Tareas a realizar:
(a) Copia del texto sobre Joaquín el tramo que va desde "Joaquín mira a" hasta "aquellos momentos fatales.", este último incluido.
(b) Según el texto sobre Joaquín, ¿qué día se inició el proceso oral y público en los Tribunales de Cruz del Eje?
(c) Por favor, retoma el texto sobre Joaquín y sigue escribiéndolo a partir de su última oración.

Texto de origen:
• • •

Soledad Paredes camina hacia el lugar donde su hijo Joaquín cayó con una bala policial en la espalda. La rodean los jueces de la Cámara en lo Criminal de Cruz del Eje, la fiscal, su abogado, el representante de los testigos menores, los que defienden a los policías victimarios, los jurados populares… Más atrás, desde una de las calles de tierra y bajo la atenta mirada de policías y bomberos, sus familiares, amigos e integrantes del colectivo “Justicia por Joaquín” esgrimen pancartas con las consignas: “Basta de gatillo fácil”. “Ni olvido ni perdón”. “Perpetua para todos”.
Joaquín mira a su madre desde el mural que le rinde homenaje y con el que su abuela y sus amigos suelen conversar. El primer sol del día se filtra por uno de los atrapasueños que adornan ese sitio ritual. En otra pared se lee: “Fueron todos. Justicia”.
Así comienza la “inspección ocular” en Paso Viejo, parte del proceso oral y público iniciado el 24 de julio en los Tribunales de Cruz del Eje, del que ya finalizó la fase testimonial y se aguardan los alegatos y sentencia, a partir del lunes 14 de agosto. Es una hermosa mañana y a pesar de encontrarnos en “la escena del crimen”, cuesta imaginar lo que pasó en la madrugada del domingo 25 de octubre de 2020. Esteban y Beatriz Paredes, los abuelos de Joaquín, se han quedado en su casa. Saben que no soportarán revivir en el lugar aquellos momentos fatales.
Esa noche Joaquín y unos amigos se juntaron en una casa cercana a la plaza. A las dos de la mañana salieron a comprar bebidas en un negocio al que la relajación del Aislamiento Social Preventivo y Obligatorio en los pueblos del interior permitía abrir las 24 horas. Luego se sumaron a un grupo de chicos que festejaba el cumple 20 de Mariano Torres. Un familiar les prestó un parlante y se sentaron frente al dispensario comunal a tomar unos vinos y escuchar música, hasta que una patrulla policial les advirtió que debían retirarse.

• • •

Extracto del material:
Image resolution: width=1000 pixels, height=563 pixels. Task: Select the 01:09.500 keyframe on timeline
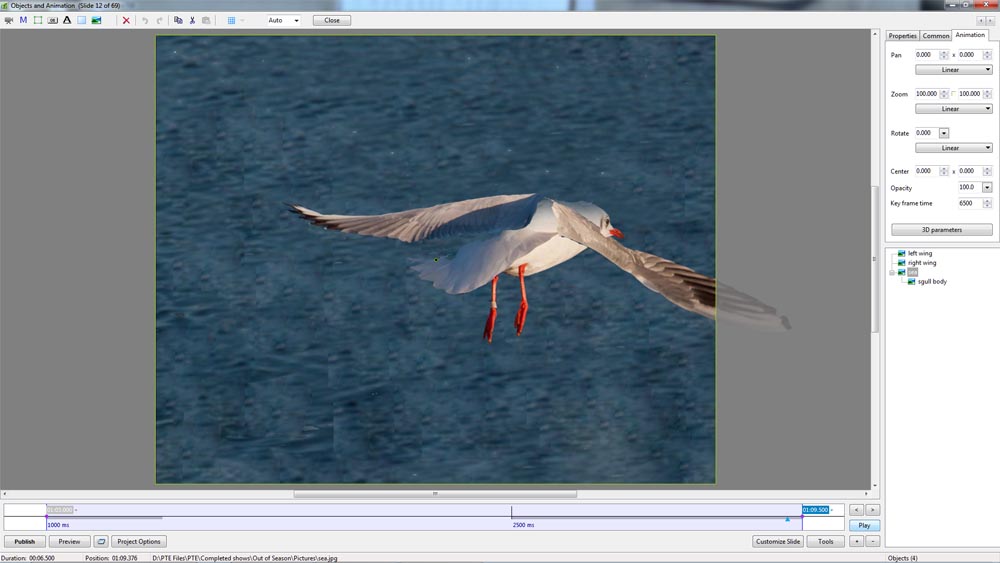pos(815,510)
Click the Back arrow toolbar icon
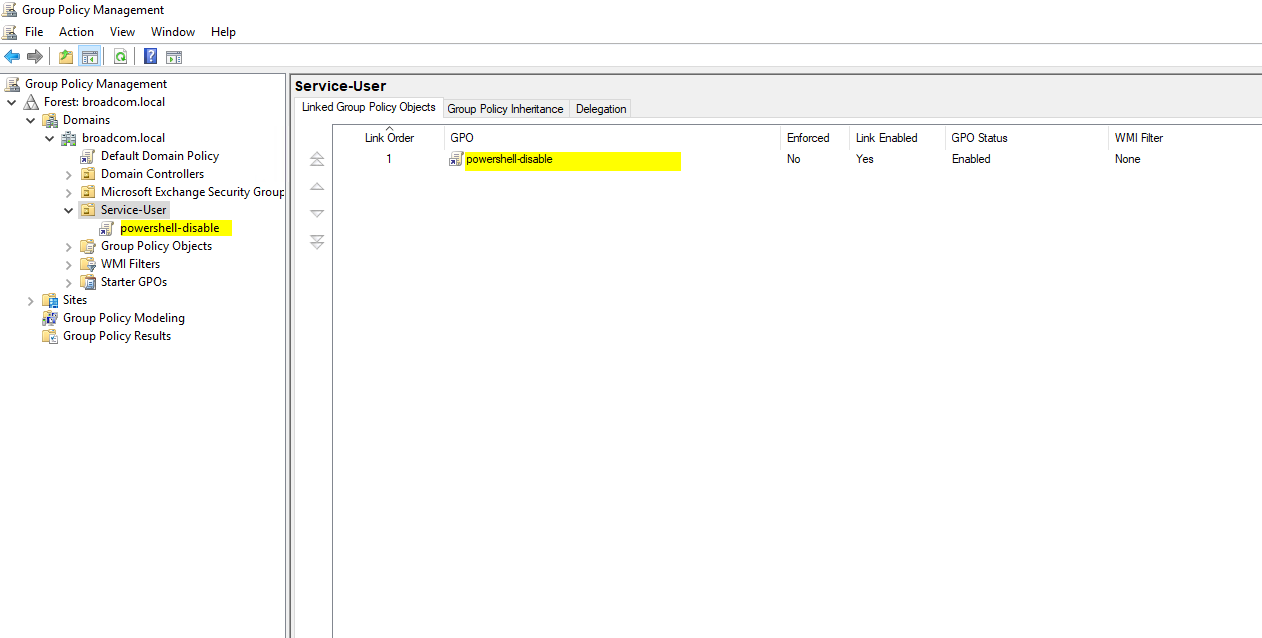 tap(12, 57)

• • •

Resultados por tarea:
(a)
Joaquín mira a su madre desde el mural que le rinde homenaje y con el que su abuela y sus amigos suelen conversar. El primer sol del día se filtra por uno de los atrapasueños que adornan ese sitio ritual. En otra pared se lee: “Fueron todos. Justicia”.
Así comienza la “inspección ocular” en Paso Viejo, parte del proceso oral y público iniciado el 24 de julio en los Tribunales de Cruz del Eje, del que ya finalizó la fase testimonial y se aguardan los alegatos y sentencia, a partir del lunes 14 de agosto. Es una hermosa mañana y a pesar de encontrarnos en “la escena del crimen”, cuesta imaginar lo que pasó en la madrugada del domingo 25 de octubre de 2020. Esteban y Beatriz Paredes, los abuelos de Joaquín, se han quedado en su casa. Saben que no soportarán revivir en el lugar aquellos momentos fatales.

(b) El 24 de julio.

(c)
Lo que cuesta imaginar es por qué lo hicieron apuntándoles con una escopeta y por qué luego regresaron con otros dos móviles, los encerraron, dispararon al aire y cuando los chicos comenzaron a correr les tiraron por la espalda. Por qué Joaquín cayó herido, por qué ni los enfermeros del dispensario ni los mismos policías lo ayudaron, por qué murió así a días de cumplir los 16 años. Por qué Brian, de 14 años, recibió en un brazo ese disparo que no lo mató pero asesinó su adolescencia. Por qué les volvieron a tirar cuando fueron a reclamar ayuda frente a la sede de la subcomisaría.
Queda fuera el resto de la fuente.